START Source material

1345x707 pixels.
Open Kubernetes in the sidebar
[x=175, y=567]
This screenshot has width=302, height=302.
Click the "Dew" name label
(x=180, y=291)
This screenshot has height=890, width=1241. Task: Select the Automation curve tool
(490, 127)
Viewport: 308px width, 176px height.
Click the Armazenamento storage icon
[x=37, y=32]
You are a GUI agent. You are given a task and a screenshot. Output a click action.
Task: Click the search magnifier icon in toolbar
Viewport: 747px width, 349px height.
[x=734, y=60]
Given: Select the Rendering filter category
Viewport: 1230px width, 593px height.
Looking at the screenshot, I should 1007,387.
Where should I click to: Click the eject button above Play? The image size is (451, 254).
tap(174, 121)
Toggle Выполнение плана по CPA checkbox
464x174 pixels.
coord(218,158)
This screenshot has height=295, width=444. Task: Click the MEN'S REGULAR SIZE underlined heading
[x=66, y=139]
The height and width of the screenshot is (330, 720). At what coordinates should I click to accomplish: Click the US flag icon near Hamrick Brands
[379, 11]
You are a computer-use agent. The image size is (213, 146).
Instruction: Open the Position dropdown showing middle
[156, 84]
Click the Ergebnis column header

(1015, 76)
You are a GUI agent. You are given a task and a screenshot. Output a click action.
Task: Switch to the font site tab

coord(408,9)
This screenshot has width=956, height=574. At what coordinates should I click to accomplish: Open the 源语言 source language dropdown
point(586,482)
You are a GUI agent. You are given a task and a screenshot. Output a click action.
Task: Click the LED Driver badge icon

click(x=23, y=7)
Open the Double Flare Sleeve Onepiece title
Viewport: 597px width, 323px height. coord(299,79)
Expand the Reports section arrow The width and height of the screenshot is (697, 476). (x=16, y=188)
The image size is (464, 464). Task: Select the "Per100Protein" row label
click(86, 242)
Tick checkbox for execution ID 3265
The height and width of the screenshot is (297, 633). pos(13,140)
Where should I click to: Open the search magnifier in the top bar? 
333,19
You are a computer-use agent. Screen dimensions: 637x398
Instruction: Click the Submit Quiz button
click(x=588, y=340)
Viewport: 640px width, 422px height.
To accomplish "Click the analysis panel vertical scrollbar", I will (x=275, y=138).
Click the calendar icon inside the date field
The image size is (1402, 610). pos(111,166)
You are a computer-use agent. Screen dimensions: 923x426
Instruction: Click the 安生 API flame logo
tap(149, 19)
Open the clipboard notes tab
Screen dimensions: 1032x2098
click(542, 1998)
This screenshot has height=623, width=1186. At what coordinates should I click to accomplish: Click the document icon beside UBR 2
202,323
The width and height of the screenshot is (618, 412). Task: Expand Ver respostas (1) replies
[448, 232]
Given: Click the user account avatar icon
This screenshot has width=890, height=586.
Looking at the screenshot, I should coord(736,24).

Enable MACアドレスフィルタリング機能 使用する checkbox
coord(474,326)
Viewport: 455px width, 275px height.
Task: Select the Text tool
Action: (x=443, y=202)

END Source material

● **Work to be completed**:
The word "computer" may appear on some lines of these records; state how many such lines there are, and nothing else.

● **Exercise answer**:
3